The purpose of the UGCs within the Places to Grow strategy is to absorb a high proportion of growth and reduce outward development while, at the same time, generating a dense mixed-use environment that encourages transit use and thereby reduces reliance on the automobile. Of course, to attain these objectives, UGCs must first attract development. What is more, as they are intended to mix different land uses, UGCs must simultaneously appeal to office, retail, and residential developers, as well as to the markets associated with these functions.
The planning and development objectives of UGCs are closely interrelated. To affect density and transit use throughout the region, UGCs must succeed in concentrating development; faltering centres have minimal, if any, influence on region-wide trends. Conversely, a public transit orientation and intense pedestrian movements within a high-density and activity-rich setting will be an important asset to UGCs in their attempt to draw growth, while assuring conformity with Places to Grow's land use and transportation goals.

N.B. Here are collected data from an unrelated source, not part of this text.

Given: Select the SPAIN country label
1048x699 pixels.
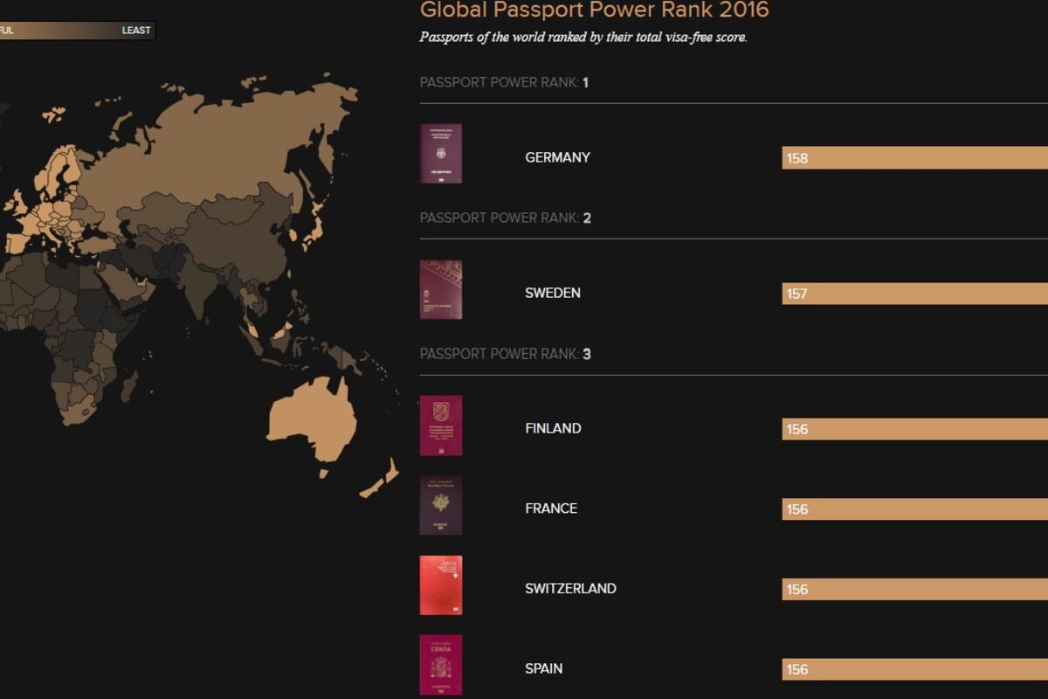Looking at the screenshot, I should point(543,668).
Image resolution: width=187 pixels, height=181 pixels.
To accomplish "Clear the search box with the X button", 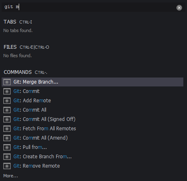I will (179, 8).
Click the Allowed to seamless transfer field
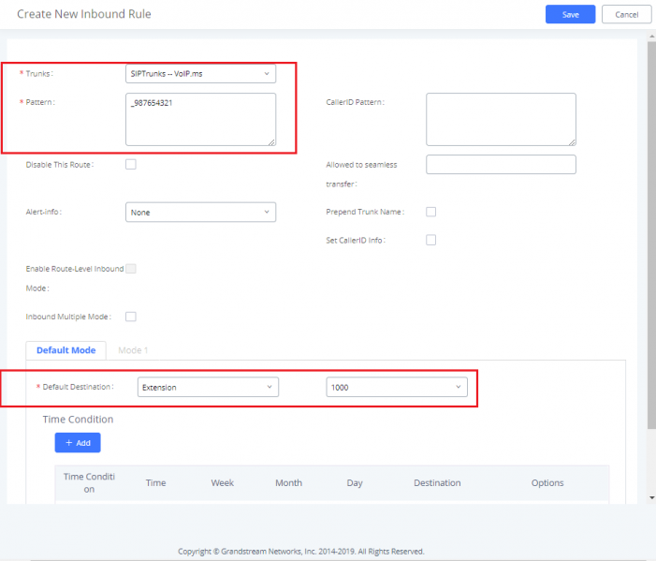Viewport: 656px width, 561px height. click(x=501, y=165)
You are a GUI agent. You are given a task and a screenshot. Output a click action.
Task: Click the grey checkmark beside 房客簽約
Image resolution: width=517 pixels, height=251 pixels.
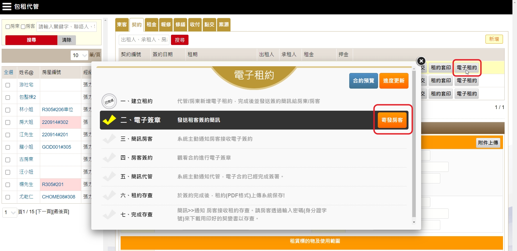109,158
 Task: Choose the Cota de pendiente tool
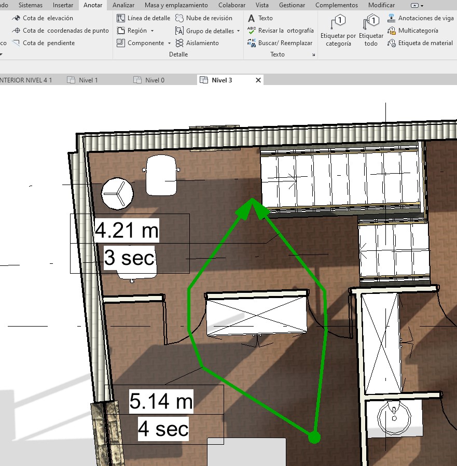pos(43,43)
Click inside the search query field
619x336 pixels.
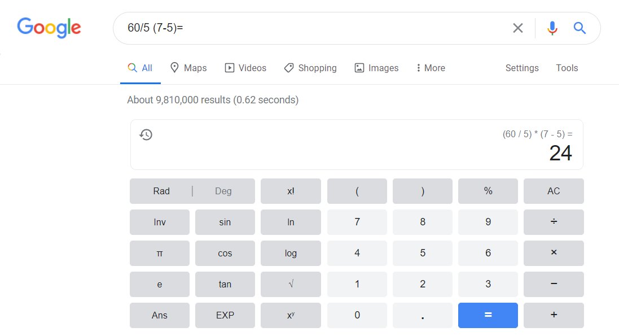click(312, 28)
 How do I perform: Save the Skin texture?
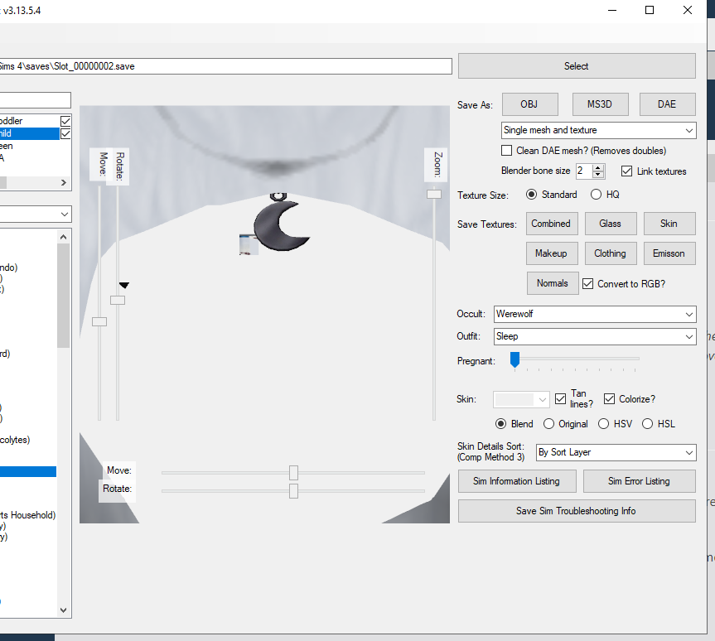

Achieving these planning and development objectives requires a planning approach that is consistent at all scales, from the location of UGCs within the GGH and their connection to metropolitan-wide transportation networks, to the details of their street-level environment. The history of node planning in the Greater Toronto Area suggests a tendency to emphasize metropolitan-wide objectives at the expense of other planning scales.
Disproportionate attention on metropolitan-wide objectives stems from the key role Metro Toronto and, subsequently, provincial agencies and ministries played in formulating nodal strategies. Municipalities also planned for nodes, in some instances independently of metropolitan-wide strategies. But apart from common references to multi-functionality and density, early municipal plans did not adhere to a shared model of how nodes should develop and function. What is more, local plans and forms of nodal development were often inconsistent with metropolitan-scale objectives. Indeed, the layout of Scarborough Town Centre and Mississauga City Centre exhibits a strong automobile orientation, despite the public transit patronage goals advanced in Metro Toronto and provincial nodal strategies.
The macro-scale approach
The first attempt to create nodes was Toronto's efforts to redevelop the surroundings of subway stations to provide markets of residents and workers to the newly created subway system. A subsequent purpose was to relieve a perceived overconcentration of offices in downtown Toronto to safeguard its many other functions and relieve pressure on transportation infrastructure. Over the last 25 years, however, nodes have been given the role of agents of suburban intensification, sprawl containment, and heightened public transit use -- the major macro-scale, that is metropolitan-level, planning objectives of the period (see, for example, IBI, 1990a). The Places to Grow strategy, which also concentrates on regional objectives, is fully consistent with this tradition of nodal planning.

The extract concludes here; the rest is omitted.